Mark Lilla wrote this book for the heirs of what he calls the Great Separation: the modern West's attempt to distinguish religious questions from political ones once and for all. This is the West's most ambitious political experiment. The trouble, according to Lilla, is that we in the West have forgotten that it is indeed an experiment, that in trying to think through political questions atheologically, the West is the historical exception rather than the rule. Because of this forgetfulness, "we find it incomprehensible that theological ideas still inflame the minds of men, stirring up messianic passions that leave societies in ruin. We assumed that this was no longer possible.... We were wrong" (3).

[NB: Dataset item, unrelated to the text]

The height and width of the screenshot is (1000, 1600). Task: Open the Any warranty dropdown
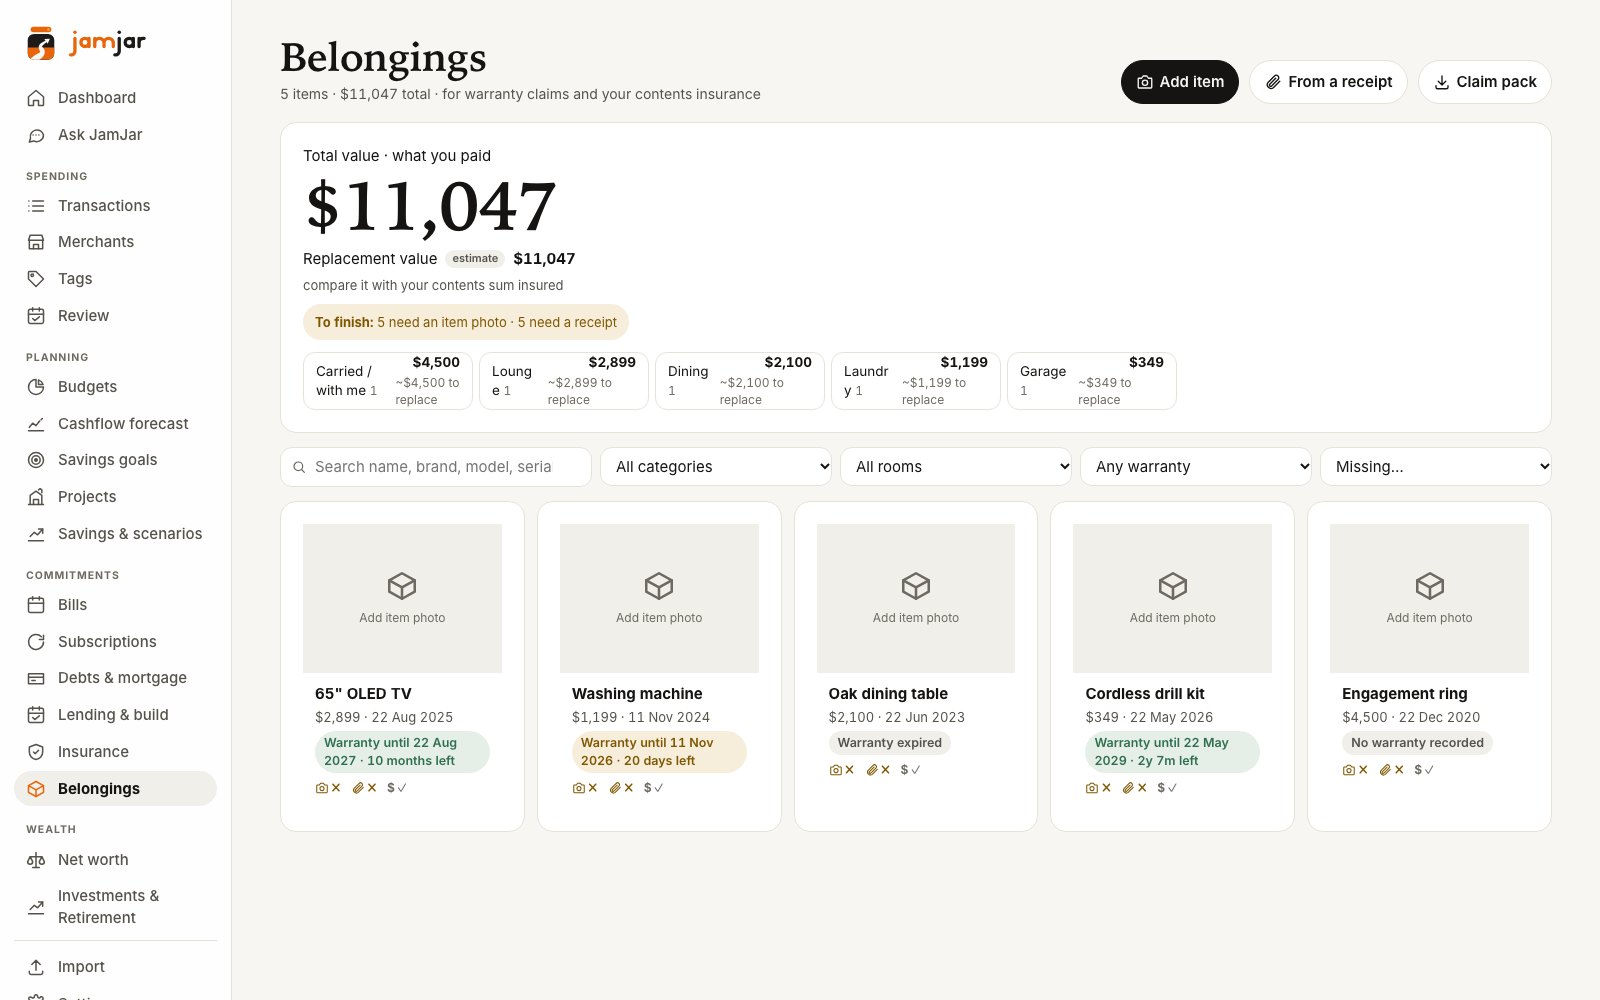coord(1196,467)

So Lilla sets out to remind us of the long, prestigious, and powerful legacy of political theology in the West. He marches quickly through the rise of Christianity (and its "accidental" acquisition of an Empire) up to the first attempt at the Great Separation by Thomas Hobbes (chs. 1 and 2), then more slowly through a few major thinkers who wrestled with the consequences of that attempt: Locke and Hume (ch. 3), Rousseau and Kant (ch. 4), Hegel (ch. 5), the 19th century liberal Protestants and Jews (ch. 6), and finally the re-emergence of both Christian and Jewish political theology in, above all, Karl Barth and Franz Rosenzweig (ch. 7). In the beginning, Hobbes intended to disavow religion entirely, seeing it as merely an expression of humanity's incessant fearfulness, inevitably leading to violence. But religion gradually regained a foothold in political thought, first in the negative form of "freedom of conscience" and later in the more positive form of an "enlightened" religiosity. After Rousseau, who wrote in Émile about the need for religion (shorn, of course, of any particularistic dogmatism) to encourage the natural expansiveness of the human soul, appeals to the positive social contribution of religion, especially Protestant religion, became much more common.

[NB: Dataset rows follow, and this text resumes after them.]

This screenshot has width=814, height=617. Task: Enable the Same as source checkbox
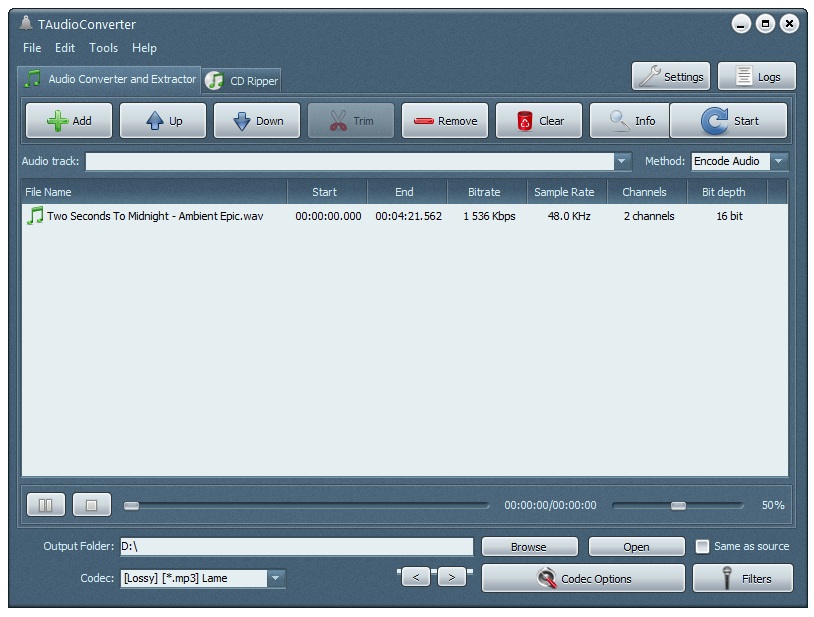[x=703, y=546]
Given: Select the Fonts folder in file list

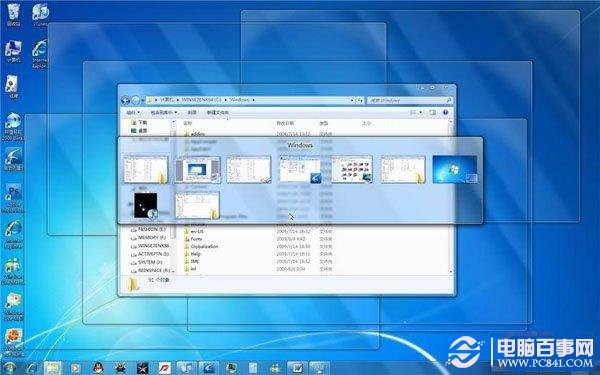Looking at the screenshot, I should pyautogui.click(x=196, y=239).
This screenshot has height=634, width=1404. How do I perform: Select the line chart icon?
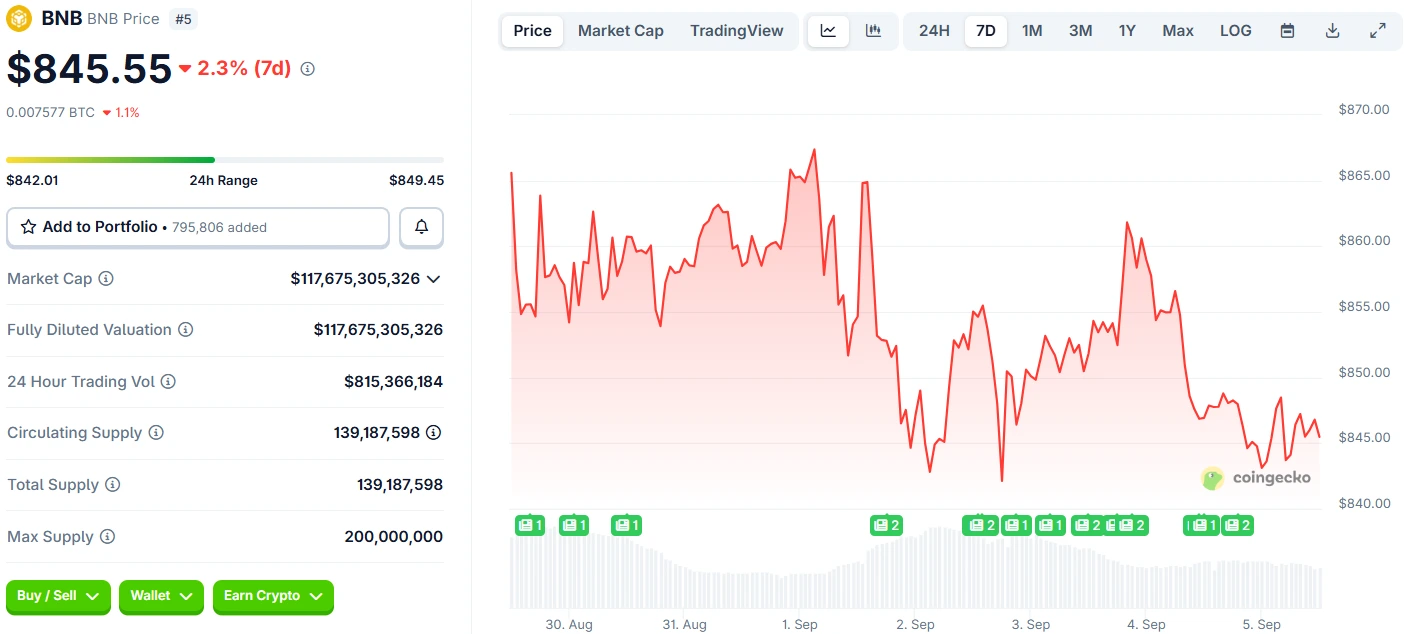[828, 31]
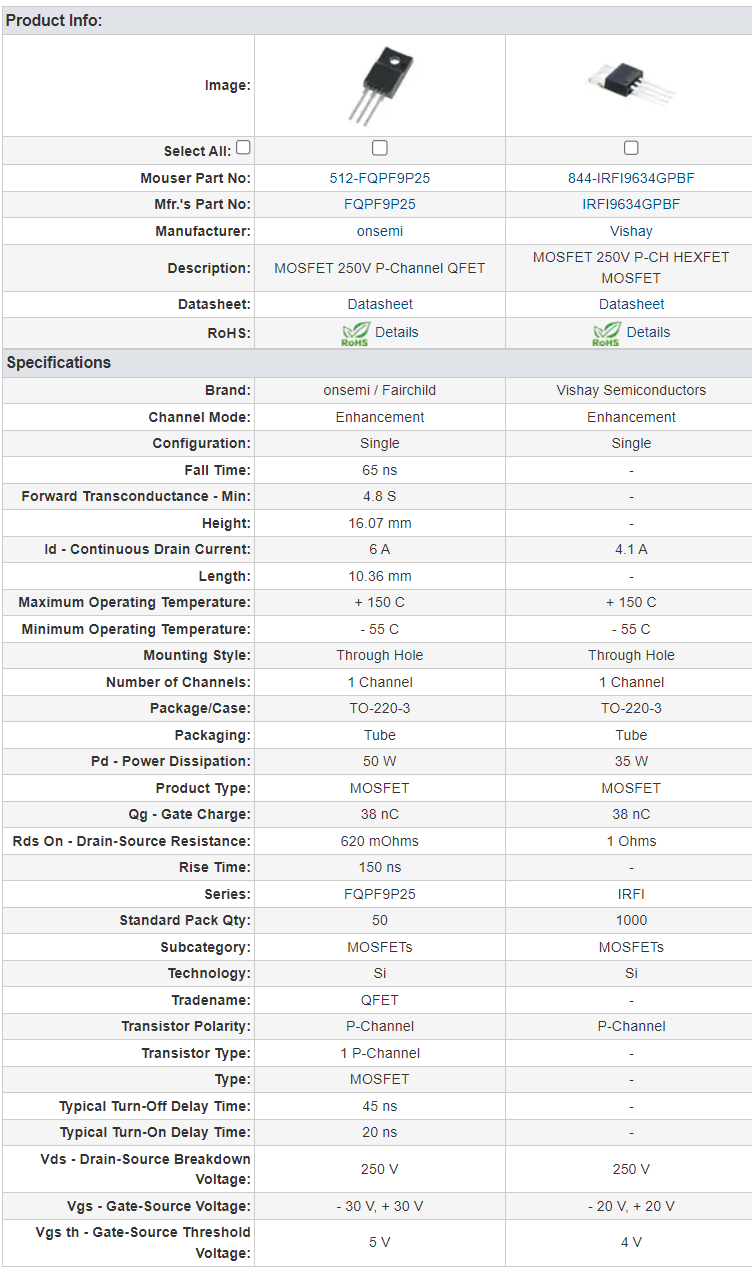Click the RoHS leaf icon for FQPF9P25

point(355,333)
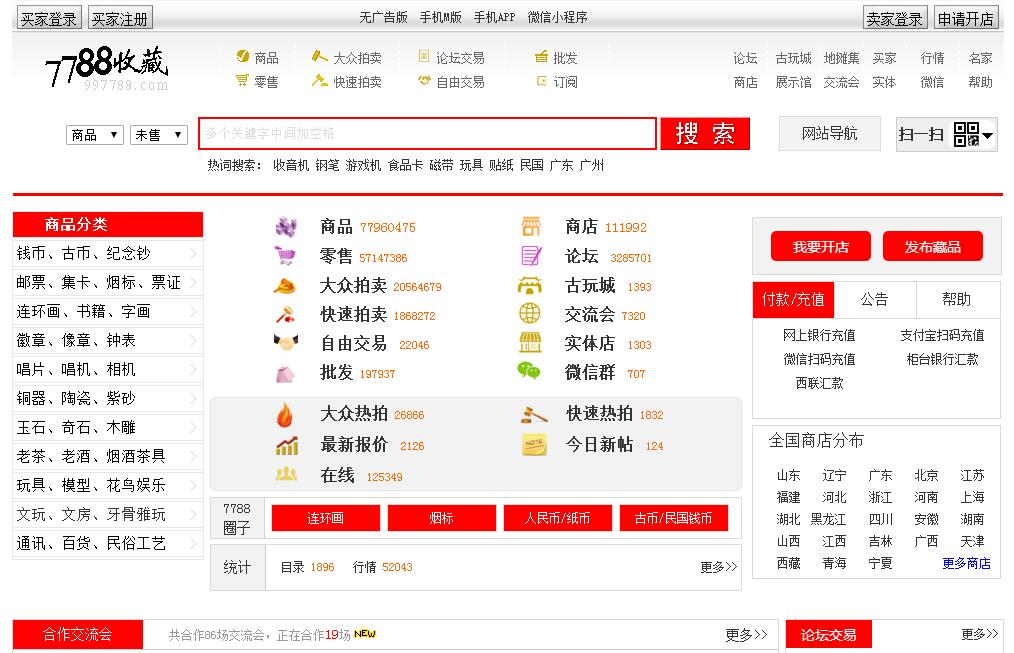Screen dimensions: 1014x653
Task: Click the 我要开店 button
Action: 820,247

This renewed (though severely qualified) approval of religion emboldened 19th-century liberal Protestants and Jews in Germany to reassert their religion's politico-cultural significance, while cautiously avoiding any serious social critique. The fatal consequence of this sideways-step back toward political theology, says Lilla, was to have "left the faint odor of revelation hanging over its celebration of modern political and cultural life, implying it had been divinely blessed" (249). Once that social order began to crumble after the First World War, therefore, the condemnation of its "stillborn God" was basically fated also to take religious form. In the overtly theopolitical rhetoric of Franz Rosenzweig and Karl Barth, sharply critical of the liberal attempts to accommodate themselves to late modern German society, it suddenly and disastrously appeared possible once again to urge political decisions on the basis of some perceived revelation. An intensely apocalyptic fervor had been reawakened. Political theology had been reborn. And though neither Barth nor Rosenzweig would ever have countenanced the atrocities of the Nazi regime, their political theological ambitions, on Lilla's telling, only encouraged "a new and noxious form of political argument, which was the theological celebration of modern tyranny" (278).
All this, in brief, is the powerful and terrible intellectual legacy of which Lilla sets out to remind us, lest we lose sight of the immense fragility of the West's grand experiment. We must not take the separation of religion and politics for granted. We must not forget the captivating power of political theology.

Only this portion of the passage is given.